▶ _DIRECTIONS_
From the data below, set down exactly the lines between the one holding "Tick the Prazo de Validade checkbox" and the one holding "Task: Click the Amazon Seller app icon", inclusive, and no others.

▶ _Stored dataset items_
|---|
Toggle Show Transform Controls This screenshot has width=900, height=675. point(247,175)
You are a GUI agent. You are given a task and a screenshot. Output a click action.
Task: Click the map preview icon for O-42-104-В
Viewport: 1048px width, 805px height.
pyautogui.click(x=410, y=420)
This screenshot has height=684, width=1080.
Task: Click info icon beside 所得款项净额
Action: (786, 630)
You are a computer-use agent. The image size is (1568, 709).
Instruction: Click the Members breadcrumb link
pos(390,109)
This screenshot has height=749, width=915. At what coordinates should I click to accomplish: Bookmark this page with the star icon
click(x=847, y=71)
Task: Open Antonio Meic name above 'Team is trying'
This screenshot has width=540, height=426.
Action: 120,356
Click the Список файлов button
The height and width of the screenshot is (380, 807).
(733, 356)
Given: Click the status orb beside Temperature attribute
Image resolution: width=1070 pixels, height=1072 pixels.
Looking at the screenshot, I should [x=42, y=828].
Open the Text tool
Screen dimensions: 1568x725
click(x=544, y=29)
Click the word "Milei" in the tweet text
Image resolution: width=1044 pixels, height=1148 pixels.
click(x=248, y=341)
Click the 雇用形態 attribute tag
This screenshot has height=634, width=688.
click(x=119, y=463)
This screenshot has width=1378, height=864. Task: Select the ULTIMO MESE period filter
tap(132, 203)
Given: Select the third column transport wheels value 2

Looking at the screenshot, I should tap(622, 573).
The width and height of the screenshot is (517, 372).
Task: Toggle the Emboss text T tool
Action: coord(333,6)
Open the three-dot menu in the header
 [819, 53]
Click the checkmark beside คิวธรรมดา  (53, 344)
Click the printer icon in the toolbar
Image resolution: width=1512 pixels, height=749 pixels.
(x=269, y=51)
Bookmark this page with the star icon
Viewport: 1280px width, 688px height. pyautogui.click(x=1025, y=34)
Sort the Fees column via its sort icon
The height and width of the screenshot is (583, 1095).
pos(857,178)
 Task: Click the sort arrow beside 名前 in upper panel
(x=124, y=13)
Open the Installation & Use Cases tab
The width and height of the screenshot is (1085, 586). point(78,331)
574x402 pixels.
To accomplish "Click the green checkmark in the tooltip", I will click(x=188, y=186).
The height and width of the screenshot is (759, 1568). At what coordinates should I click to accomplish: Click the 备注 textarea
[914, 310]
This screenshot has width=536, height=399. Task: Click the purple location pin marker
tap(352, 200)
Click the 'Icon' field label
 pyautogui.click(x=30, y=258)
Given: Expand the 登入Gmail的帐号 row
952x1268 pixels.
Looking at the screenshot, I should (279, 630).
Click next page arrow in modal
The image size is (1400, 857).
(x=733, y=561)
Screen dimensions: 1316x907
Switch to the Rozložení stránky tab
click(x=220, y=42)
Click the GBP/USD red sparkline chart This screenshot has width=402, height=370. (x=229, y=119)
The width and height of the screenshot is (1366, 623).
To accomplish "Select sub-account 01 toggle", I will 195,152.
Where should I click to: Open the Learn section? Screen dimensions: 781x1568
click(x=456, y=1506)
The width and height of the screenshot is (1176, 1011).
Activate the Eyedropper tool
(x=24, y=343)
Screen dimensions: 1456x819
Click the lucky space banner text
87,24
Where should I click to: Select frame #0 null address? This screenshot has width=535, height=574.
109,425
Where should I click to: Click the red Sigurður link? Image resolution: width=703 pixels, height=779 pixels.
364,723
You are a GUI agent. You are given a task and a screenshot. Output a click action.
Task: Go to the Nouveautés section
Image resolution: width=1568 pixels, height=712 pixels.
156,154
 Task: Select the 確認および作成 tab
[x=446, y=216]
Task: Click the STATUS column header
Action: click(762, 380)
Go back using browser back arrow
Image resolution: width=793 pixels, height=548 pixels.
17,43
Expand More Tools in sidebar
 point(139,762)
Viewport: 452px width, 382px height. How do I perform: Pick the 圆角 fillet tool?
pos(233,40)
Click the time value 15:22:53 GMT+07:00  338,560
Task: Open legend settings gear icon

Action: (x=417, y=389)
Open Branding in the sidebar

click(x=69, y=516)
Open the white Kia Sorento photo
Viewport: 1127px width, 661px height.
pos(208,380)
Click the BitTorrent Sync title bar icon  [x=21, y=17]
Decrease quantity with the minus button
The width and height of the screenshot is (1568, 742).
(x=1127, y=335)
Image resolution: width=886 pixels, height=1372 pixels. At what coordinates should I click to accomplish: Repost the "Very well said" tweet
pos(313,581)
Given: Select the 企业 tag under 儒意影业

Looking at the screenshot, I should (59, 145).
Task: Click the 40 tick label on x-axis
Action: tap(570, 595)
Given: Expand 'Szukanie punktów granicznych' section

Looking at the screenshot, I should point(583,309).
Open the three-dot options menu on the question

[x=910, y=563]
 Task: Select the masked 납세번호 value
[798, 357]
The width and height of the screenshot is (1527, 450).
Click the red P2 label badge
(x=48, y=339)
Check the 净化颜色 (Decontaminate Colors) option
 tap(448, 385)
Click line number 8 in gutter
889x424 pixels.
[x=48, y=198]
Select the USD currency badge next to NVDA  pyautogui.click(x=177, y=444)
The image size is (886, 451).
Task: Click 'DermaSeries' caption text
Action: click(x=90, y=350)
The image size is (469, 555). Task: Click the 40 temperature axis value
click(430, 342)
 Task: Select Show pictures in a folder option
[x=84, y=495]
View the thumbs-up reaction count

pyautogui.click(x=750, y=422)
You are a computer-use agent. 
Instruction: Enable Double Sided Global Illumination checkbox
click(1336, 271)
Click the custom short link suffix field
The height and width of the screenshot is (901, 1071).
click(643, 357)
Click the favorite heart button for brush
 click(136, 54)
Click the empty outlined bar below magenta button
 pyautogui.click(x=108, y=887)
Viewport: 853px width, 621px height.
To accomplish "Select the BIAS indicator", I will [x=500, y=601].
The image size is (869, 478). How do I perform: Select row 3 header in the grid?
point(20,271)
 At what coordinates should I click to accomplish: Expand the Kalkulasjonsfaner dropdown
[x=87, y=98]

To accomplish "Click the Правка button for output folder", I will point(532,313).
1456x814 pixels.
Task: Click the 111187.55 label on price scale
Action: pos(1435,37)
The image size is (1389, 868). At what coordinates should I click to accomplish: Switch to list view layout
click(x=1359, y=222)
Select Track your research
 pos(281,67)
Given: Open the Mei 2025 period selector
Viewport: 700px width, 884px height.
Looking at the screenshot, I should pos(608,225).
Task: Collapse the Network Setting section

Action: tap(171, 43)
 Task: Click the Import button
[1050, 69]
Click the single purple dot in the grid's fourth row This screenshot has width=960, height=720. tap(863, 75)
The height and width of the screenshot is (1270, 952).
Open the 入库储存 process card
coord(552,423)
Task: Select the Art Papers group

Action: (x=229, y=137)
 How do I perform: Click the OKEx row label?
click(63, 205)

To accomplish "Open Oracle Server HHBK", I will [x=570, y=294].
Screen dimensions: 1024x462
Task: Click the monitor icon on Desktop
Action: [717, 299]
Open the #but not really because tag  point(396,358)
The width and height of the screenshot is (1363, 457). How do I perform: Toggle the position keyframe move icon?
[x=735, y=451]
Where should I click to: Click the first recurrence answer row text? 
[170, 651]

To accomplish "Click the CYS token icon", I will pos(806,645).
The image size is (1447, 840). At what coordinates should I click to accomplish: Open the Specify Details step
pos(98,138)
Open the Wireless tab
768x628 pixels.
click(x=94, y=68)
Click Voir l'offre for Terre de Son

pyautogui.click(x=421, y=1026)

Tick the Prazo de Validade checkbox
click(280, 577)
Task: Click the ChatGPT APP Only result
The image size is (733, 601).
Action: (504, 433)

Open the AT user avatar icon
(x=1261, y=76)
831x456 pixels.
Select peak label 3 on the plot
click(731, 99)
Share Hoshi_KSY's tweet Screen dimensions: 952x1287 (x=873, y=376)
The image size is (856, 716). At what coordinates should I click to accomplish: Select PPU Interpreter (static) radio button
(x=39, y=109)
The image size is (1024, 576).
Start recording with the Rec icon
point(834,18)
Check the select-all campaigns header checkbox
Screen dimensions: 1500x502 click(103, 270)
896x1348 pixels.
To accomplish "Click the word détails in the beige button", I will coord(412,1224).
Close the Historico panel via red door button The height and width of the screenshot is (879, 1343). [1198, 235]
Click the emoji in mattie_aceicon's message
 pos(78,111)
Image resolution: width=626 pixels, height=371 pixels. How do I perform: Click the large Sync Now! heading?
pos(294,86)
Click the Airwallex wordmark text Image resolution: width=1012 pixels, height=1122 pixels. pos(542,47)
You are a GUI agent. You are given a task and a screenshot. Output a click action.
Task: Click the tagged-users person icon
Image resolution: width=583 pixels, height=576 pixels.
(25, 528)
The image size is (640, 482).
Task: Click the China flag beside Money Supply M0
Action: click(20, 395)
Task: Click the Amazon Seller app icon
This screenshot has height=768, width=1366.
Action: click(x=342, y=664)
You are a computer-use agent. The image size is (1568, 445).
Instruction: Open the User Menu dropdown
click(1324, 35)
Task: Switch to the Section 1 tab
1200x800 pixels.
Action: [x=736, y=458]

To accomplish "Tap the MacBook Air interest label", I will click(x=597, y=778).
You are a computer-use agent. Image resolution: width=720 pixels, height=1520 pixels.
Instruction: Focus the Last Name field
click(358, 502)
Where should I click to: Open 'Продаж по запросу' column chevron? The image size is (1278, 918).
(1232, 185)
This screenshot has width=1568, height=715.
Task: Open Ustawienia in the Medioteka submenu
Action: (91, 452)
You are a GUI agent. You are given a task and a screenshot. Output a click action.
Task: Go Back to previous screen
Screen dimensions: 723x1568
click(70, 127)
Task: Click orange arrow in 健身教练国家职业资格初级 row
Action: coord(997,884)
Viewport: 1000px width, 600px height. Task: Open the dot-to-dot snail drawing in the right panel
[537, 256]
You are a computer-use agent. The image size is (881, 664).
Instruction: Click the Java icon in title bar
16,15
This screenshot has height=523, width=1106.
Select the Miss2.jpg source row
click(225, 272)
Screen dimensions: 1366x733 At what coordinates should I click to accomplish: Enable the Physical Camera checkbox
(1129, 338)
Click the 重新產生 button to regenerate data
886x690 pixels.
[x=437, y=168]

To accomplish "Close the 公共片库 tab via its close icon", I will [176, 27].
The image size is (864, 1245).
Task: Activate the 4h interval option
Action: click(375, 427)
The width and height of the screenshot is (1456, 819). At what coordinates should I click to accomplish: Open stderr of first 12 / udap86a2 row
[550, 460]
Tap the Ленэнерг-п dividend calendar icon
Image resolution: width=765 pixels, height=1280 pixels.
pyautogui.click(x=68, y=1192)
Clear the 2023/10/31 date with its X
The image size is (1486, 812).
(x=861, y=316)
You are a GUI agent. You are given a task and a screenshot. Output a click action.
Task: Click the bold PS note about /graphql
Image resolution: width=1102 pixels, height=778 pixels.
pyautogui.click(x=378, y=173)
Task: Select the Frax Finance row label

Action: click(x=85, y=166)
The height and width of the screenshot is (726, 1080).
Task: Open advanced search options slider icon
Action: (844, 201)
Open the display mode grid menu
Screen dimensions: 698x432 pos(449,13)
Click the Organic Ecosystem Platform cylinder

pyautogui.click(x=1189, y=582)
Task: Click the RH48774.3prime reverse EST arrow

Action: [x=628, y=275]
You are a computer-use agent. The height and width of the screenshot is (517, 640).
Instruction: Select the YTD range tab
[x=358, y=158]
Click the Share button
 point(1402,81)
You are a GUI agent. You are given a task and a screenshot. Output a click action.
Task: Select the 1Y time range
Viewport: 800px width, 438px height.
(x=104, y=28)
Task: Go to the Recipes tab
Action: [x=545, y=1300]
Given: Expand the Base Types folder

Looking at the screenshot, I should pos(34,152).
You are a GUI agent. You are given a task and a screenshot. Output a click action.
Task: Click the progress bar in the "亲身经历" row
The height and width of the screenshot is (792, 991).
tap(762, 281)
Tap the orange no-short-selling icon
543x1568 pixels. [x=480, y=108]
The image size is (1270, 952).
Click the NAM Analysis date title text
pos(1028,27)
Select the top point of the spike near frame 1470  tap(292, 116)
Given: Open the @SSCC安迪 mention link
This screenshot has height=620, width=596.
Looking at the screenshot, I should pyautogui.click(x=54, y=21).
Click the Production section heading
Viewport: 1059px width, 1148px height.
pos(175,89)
|---|
▶ _RESPONSE AREA_
Tick the Prazo de Validade checkbox
click(280, 577)
Task: Click the ChatGPT APP Only result
The image size is (733, 601).
Action: (504, 433)

Open the AT user avatar icon
(x=1261, y=76)
831x456 pixels.
Select peak label 3 on the plot
click(731, 99)
Share Hoshi_KSY's tweet Screen dimensions: 952x1287 (x=873, y=376)
The image size is (856, 716). At what coordinates should I click to accomplish: Select PPU Interpreter (static) radio button
(x=39, y=109)
The image size is (1024, 576).
Start recording with the Rec icon
point(834,18)
Check the select-all campaigns header checkbox
Screen dimensions: 1500x502 click(103, 270)
896x1348 pixels.
To accomplish "Click the word détails in the beige button", I will coord(412,1224).
Close the Historico panel via red door button The height and width of the screenshot is (879, 1343). [1198, 235]
Click the emoji in mattie_aceicon's message
 pos(78,111)
Image resolution: width=626 pixels, height=371 pixels. How do I perform: Click the large Sync Now! heading?
pos(294,86)
Click the Airwallex wordmark text Image resolution: width=1012 pixels, height=1122 pixels. pos(542,47)
You are a GUI agent. You are given a task and a screenshot. Output a click action.
Task: Click the tagged-users person icon
Image resolution: width=583 pixels, height=576 pixels.
(25, 528)
The image size is (640, 482).
Task: Click the China flag beside Money Supply M0
Action: click(20, 395)
Task: Click the Amazon Seller app icon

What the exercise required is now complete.